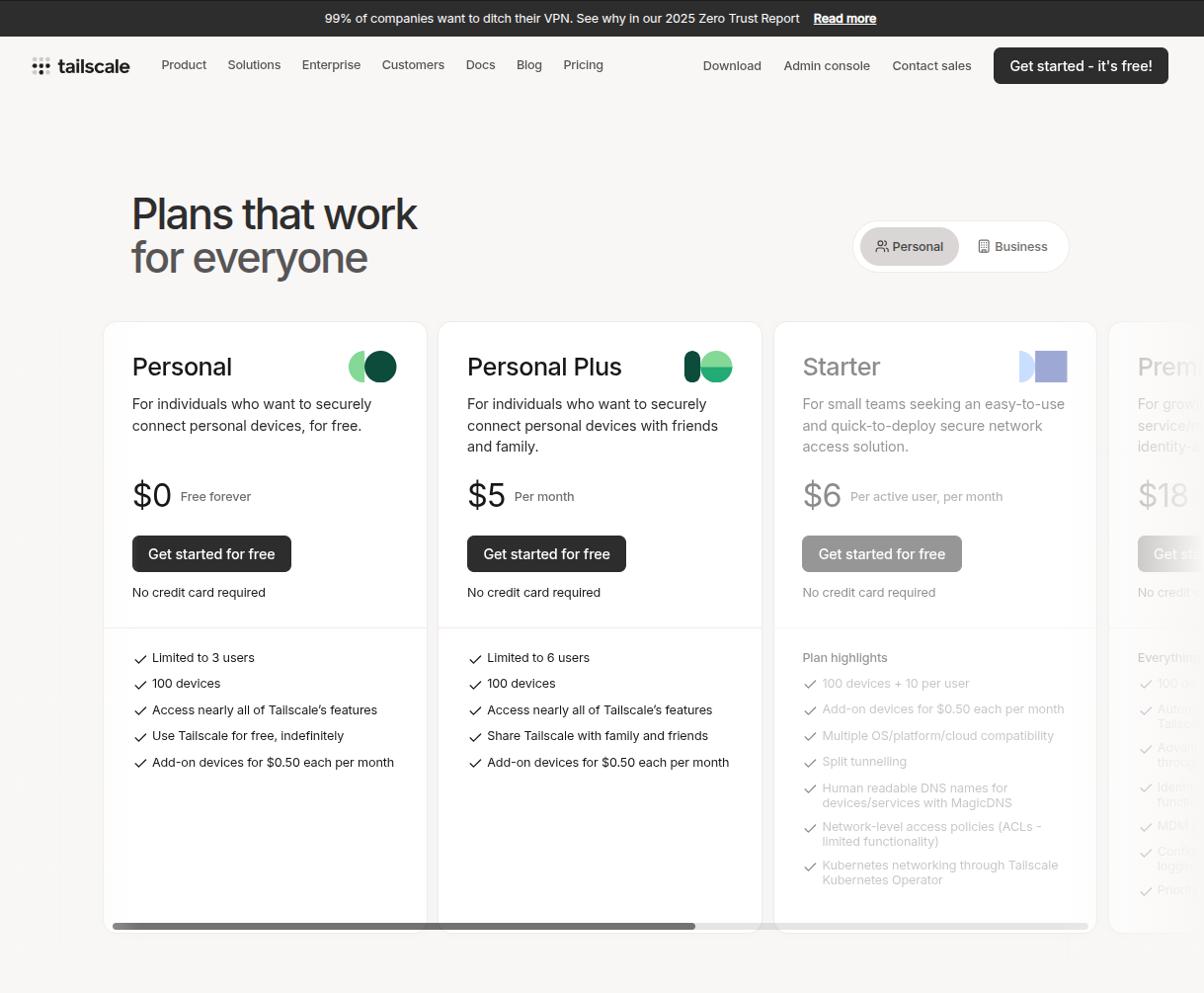Open the Enterprise nav item
Viewport: 1204px width, 993px height.
pyautogui.click(x=331, y=65)
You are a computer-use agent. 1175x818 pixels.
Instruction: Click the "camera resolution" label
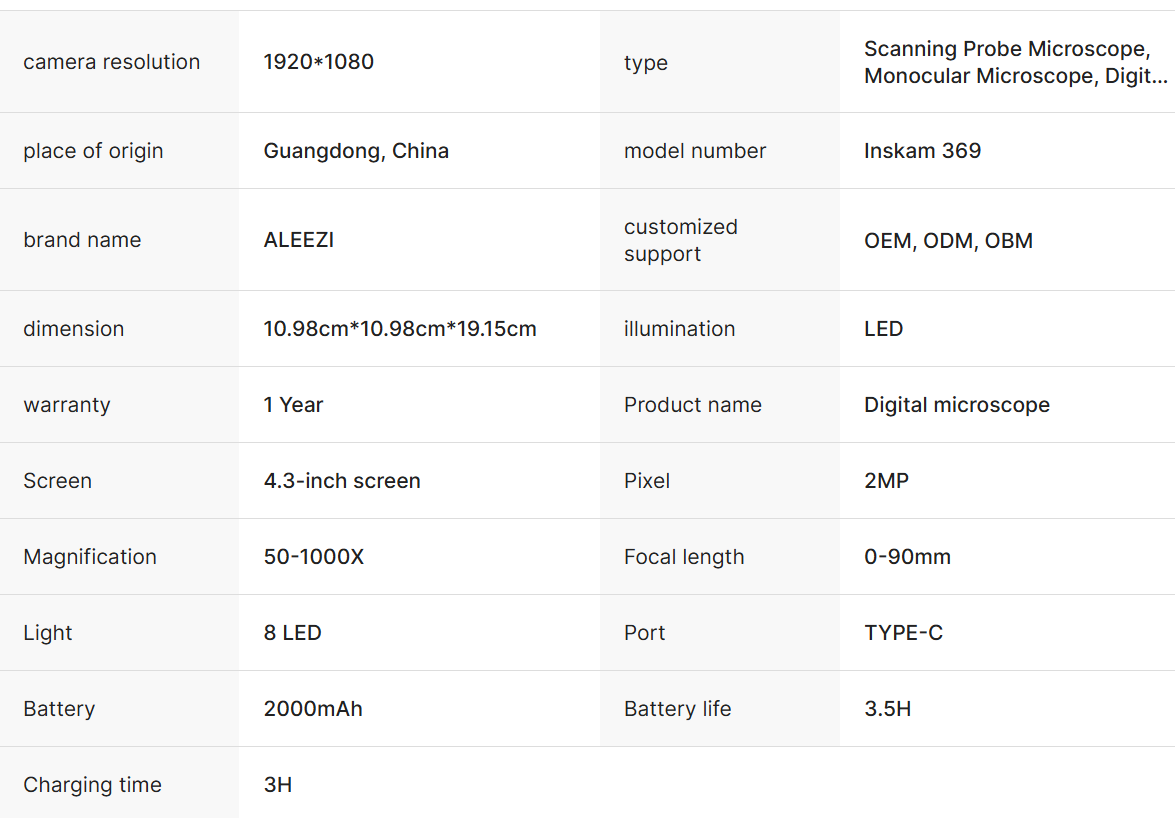coord(112,62)
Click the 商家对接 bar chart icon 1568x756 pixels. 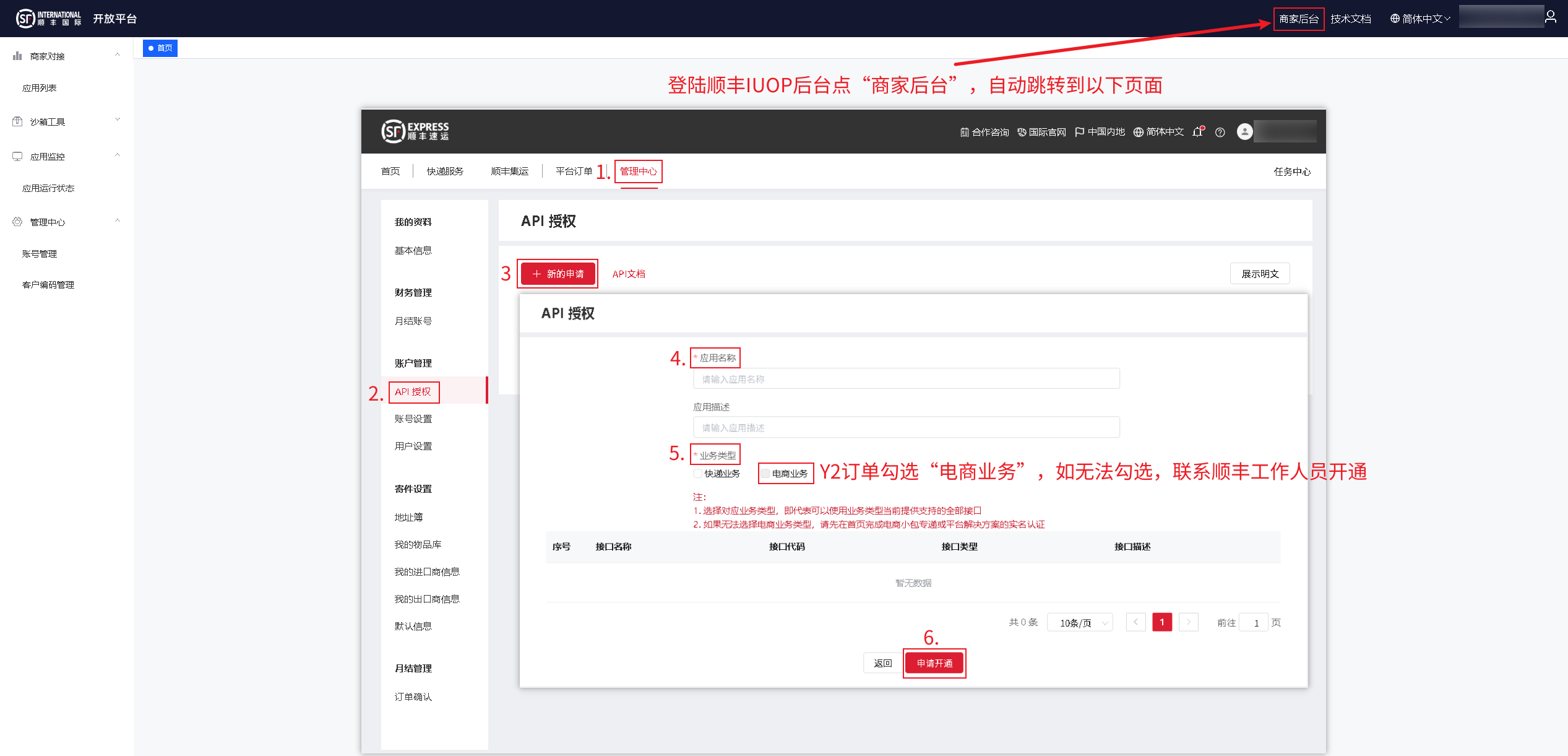pos(17,56)
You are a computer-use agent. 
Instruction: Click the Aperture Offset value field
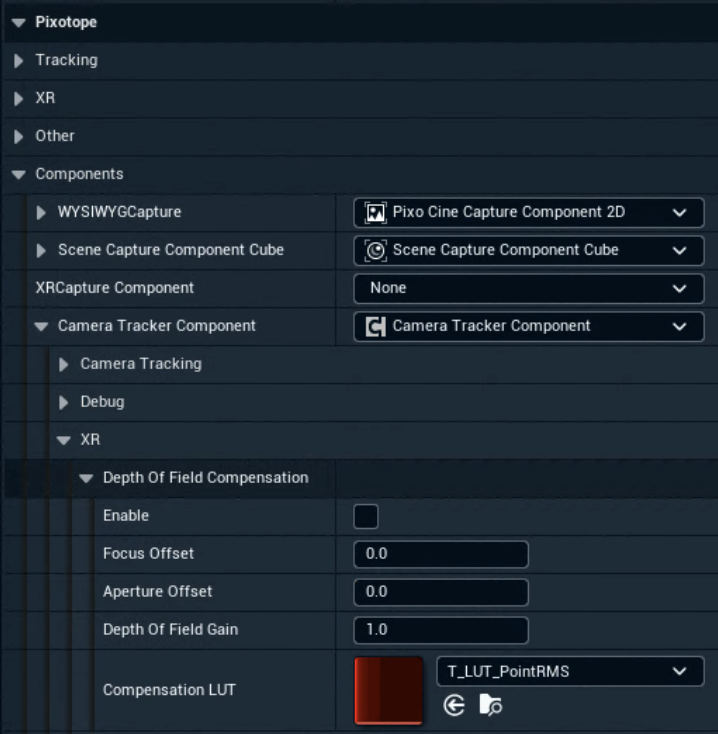coord(441,592)
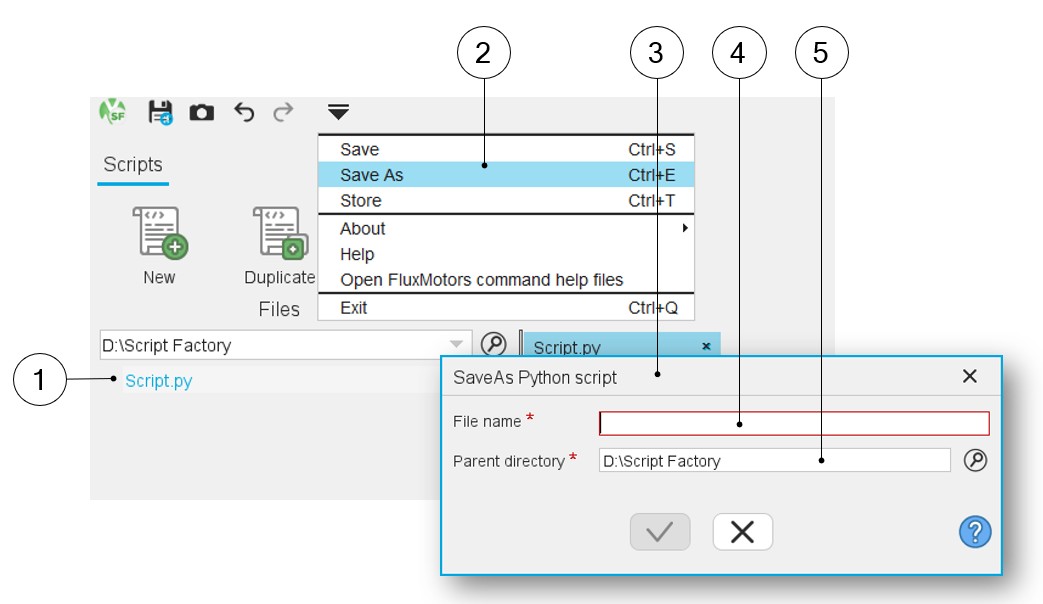The image size is (1043, 604).
Task: Click the File name input field
Action: (794, 423)
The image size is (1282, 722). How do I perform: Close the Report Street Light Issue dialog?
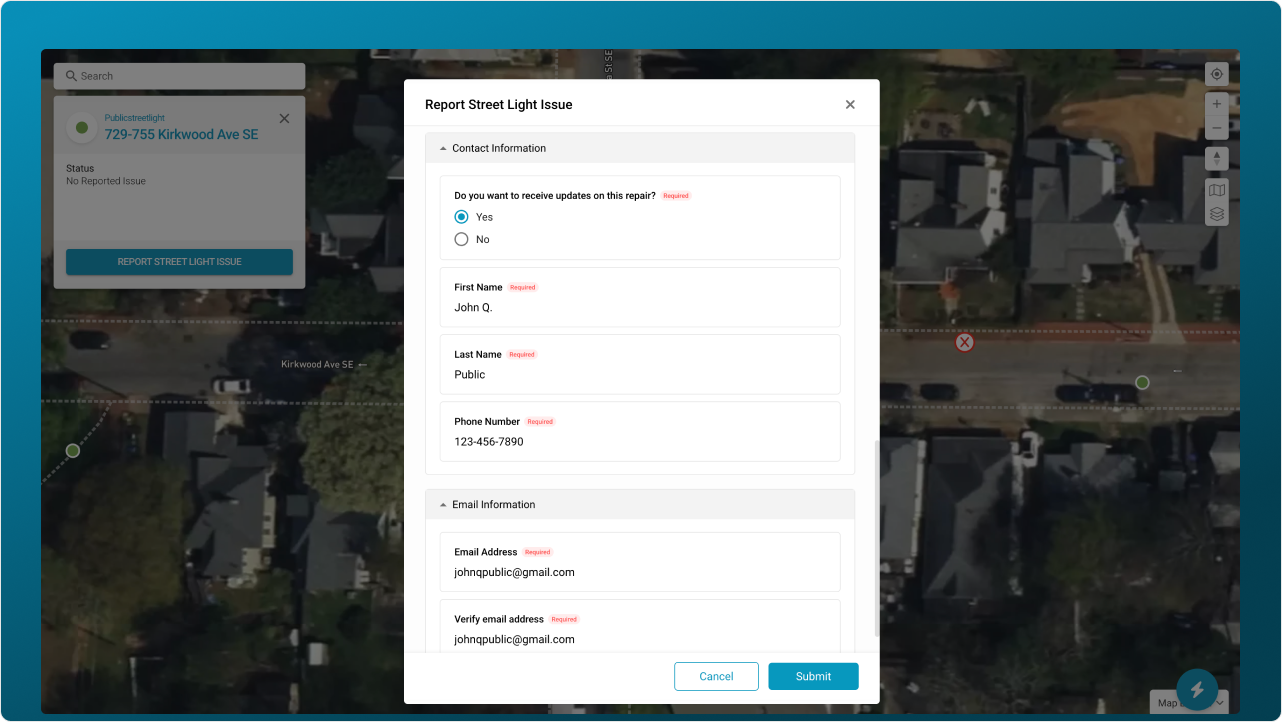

Work required —
Please list each line above that contains the string "agent", treating uppercase and lowercase as different.

Full output —
You are a computer-use agent. 1175x818 pixels.
You are a computer-use agent. 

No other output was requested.